The mythmongers in Tea Party land and millions more Americans seem to prefer fiction to fact.
Based on a mid-April New York Times/CBS News poll of about 1,600 adults, we learned that 52 percent of Tea Party supporters believe "too much has been made of the problems facing black people." Could it be because 89 percent of the Partyers polled are white? They also have above-average incomes: 31 percent of Tea Partyers earn more than $75,000 a year, as opposed to 26 percent of all poll respondents. A cool 68 percent of Tea Partyers consider themselves middle-class or above. And they’re very angry about government spending. As one woman says, "I’m sick and tired of them wasting money" (though she probably doesn’t want her Medicare or Social Security touched).
If the Tea Partyers think too much is made of problems facing blacks and too much is being spent, can we conclude, ergo, that they think blacks are getting too many handouts? If so, they would not be alone. And they would also be mistaken. In the 1970s their predecessors’ prevailing wisdom was that welfare moms drove Cadillacs and luxuriated in government largesse while others (substitute hard-working white folks) were kept from the cookie jar.
So let’s set the record straight—for then and now.
One way to see whether blacks are getting too much attention is to look at how funds from the 2009 American Recovery and Reinvestment Act (the stimulus package) were distributed among racial groups. Arloc Sherman, a researcher at the Washington-based Center on Budget and Policy Priorities, who checked about 25 percent of the stimulus outlays that went directly to households, found that for every dollar of government benefits—such as for child tax credits, extended unemployment payments and a hike in food stamps—about 64 cents went to non-Hispanic whites, 16 cents to Hispanics, 6 cents to others and 15 cents to non-Hispanic blacks. The percentages roughly correspond to the different groups’ numbers in the population—hardly a windfall for blacks.
The Tea Partyers probably just don’t like the poor, period—or that the government provides them with benefits. Although 15 million Americans are out of work and haven’t found jobs for months, 73 percent of Tea Partyers think benefits encourage the poor to remain poor. But if they cared to look, they’d see that the wealthy get far more benefits than do those with low incomes. In 1978, when economist Joseph Pechman at the Brookings Institution scoured the federal budget, he found that all programs for the poor totaled $47 billion, while those for middle- and upper-income groups—mostly in the form of tax write-offs—ballooned to $158 billion, more than three times more.
Fast-forward to the present, and it’s the same-old same-old. Bob McIntyre, an economist and director of the Washington-based Citizens for Tax Justice, found that in 2007, the bottom 60 percent of American households (with incomes of less than $50,000) benefited from government programs to the tune of $445 billion—no small sum by any arithmetic. Because recipients aren’t broken down by race, we can assume blacks get only part of that amount. But at the same time a much smaller group—the top 20 percent, with incomes over $85,000—got a striking $539 billion in tax breaks. Almost $100 billion more! And the top 1 percent of American households—with incomes above $450,000—got $298 billion, or tax savings of $210,000 each.
For the low-income groups, McIntyre tallied programs such as Medicaid (by far the largest); food stamps; Supplemental Security Income (or SSI, for the disabled); housing and home energy assistance; payments to states and local governments for family support, fostercare and daycare; and children’s health insurance.
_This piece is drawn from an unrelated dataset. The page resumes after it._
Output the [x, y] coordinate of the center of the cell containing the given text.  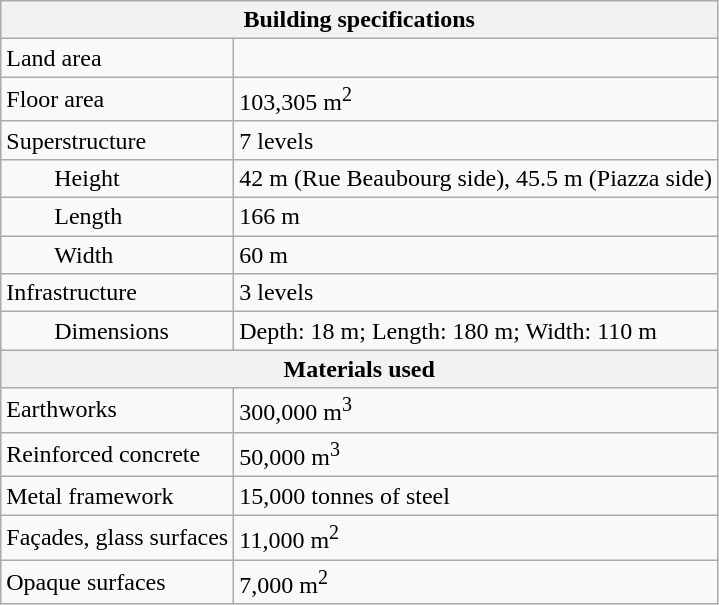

For the well-off, he added up the two biggest expenditures—property tax and mortgage interest deductions—along with exemptions for interest on state and local bonds, reduced tax rates for capital gains and dividends, tax credits and various breaks for corporations and businesses. By allowing these tax breaks, the government basically forgoes money it could collect.
McIntyre says Congress originally put tax breaks in the tax code because it wanted Americans to buy things, such as houses, so it gave them a subsidy in the form of tax savings. He also contends that tax write-offs aren’t the only way upper-income groups benefit. For example, government spending that would appear to benefit all Americans, such as for highways, bridges, the court system and airports, clearly helps some folks more than others.
"The fact that everyone uses something doesn’t mean everyone uses it equally," he explains. For example, the courts exist mainly to resolve business or property disputes, and airports are used very little by those at the bottom.
Given the increasing level of hyperbole, it seems that despite the evidence, Tea Partyers will likely persist with their fairy tales, undaunted.
This brings us to the most famous tea party of all, where the Mad Hatter’s remark seemed to Alice "to have no sort of meaning in it." For both sets of partyers, facts are irrelevant. To sort out the mayhem in Wonderland, Alice insists she has "a right to think." To this, the Duchess replies, "Just about as much right as pigs have to fly."
Dedicated to their dogma, which steers clear of details, today’s Tea Partyers may truly be the descendants of the Mad Hatter and March Hare, not of the folks who dumped all that tea into the harbor.